6. Expose proof status and receipt retrieval over gRPC.
7. Encode receipts in the format expected by challengers, proposers, and ZKVerifier.

The ZK prover never decides whether a game is valid. Proposers and challengers pick the range, recompute canonical roots themselves, and recheck game state before submitting proof material onchain.

Proving service API

The proving service exposes:

ProveBlock(ProveBlockRequest) -> ProveBlockResponse
GetProof(GetProofRequest) -> GetProofResponse

ProveBlock enqueues a proof request and returns a session_id. GetProof returns the current status and, once complete, the requested receipt bytes.

ProveBlock request

ProveBlockRequest carries:

Field	Meaning
start_block_number	L2 block whose output root is the trusted starting state for the range.
number_of_blocks_to_prove	Number of L2 blocks to prove after start_block_number.
sequence_window	Optional L1 block lookahead used when deriving an L1 head for witness generation.
proof_type	PROOF_TYPE_COMPRESSED or PROOF_TYPE_SNARK_GROTH16.
session_id	Optional caller-supplied UUID used for idempotent requests.
prover_address	L1 address committed into the Groth16 journal so a proof cannot be replayed by another sender. Required for Groth16.
l1_head	Optional 32-byte hex L1 block hash used for witness generation.

A caller that supplies the same session_id twice receives the existing session in response. Challengers exploit this by deriving the UUID deterministically from (game address, invalid checkpoint index) so retries across process restarts are safe.

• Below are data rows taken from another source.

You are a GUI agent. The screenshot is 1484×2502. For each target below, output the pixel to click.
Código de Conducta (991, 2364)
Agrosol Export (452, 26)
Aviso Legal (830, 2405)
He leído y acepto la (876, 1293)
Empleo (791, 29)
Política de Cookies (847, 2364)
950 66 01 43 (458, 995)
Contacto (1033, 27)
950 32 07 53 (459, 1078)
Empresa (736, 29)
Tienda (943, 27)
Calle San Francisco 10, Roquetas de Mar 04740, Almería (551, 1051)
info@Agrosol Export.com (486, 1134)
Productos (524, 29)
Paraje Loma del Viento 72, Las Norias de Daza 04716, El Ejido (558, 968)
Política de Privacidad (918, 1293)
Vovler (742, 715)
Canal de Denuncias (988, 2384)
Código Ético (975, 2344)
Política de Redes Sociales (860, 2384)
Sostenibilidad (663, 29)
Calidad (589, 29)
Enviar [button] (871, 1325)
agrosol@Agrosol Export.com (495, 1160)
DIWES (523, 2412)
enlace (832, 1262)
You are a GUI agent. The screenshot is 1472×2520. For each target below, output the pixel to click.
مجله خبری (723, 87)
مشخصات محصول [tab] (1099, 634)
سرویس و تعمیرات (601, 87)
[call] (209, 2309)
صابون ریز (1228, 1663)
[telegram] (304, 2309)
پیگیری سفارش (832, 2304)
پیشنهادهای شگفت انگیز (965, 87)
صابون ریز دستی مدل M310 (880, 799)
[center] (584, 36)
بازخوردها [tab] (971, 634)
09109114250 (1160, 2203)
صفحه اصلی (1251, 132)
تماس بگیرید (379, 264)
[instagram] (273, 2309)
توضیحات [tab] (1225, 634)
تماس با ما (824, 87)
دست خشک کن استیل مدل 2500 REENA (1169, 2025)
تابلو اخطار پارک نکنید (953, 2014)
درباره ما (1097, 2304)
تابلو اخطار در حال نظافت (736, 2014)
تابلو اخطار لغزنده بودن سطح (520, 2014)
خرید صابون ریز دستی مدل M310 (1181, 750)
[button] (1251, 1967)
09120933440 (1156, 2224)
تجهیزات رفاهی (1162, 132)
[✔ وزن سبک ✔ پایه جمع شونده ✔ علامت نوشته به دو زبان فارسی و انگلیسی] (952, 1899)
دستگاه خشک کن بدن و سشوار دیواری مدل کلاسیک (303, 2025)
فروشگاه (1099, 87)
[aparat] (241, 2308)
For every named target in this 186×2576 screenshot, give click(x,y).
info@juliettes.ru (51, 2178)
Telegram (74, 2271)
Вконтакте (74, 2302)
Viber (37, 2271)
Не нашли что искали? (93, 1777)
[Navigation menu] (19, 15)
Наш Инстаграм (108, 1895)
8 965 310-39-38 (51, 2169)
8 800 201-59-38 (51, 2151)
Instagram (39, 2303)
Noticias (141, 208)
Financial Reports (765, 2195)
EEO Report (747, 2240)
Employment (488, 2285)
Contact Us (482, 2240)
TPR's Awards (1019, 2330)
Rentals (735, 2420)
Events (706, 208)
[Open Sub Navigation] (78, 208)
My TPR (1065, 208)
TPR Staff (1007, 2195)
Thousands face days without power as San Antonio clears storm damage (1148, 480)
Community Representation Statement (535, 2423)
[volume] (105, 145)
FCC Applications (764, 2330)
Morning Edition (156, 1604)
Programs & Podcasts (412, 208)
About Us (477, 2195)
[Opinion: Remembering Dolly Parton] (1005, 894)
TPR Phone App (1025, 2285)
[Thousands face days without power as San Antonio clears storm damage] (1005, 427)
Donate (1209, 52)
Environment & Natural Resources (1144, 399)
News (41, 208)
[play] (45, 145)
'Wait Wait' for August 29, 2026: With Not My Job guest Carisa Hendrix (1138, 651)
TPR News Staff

Pass l1_head when the proof journal must match an L1 head already committed onchain — dispute proofs against an existing game, for example. With l1_head omitted, the service picks one from the L2 block’s L1 origin plus the request or service sequence window, which is the right behavior for fresh proposals where the caller has not yet committed to an L1 head.

For PROOF_TYPE_SNARK_GROTH16 the prover_address is mandatory: the aggregation program embeds it into the journal digest and AggregateVerifier re-checks the same digest, so a Groth16 receipt is bound to the L1 sender that requested it.

Proof types

Two proof types are supported:

Proof type	Backend sessions	Result
PROOF_TYPE_COMPRESSED	STARK	A compressed SP1 range proof.
PROOF_TYPE_SNARK_GROTH16	STARK, SNARK	A range proof plus a Groth16 aggregation proof suitable for onchain use.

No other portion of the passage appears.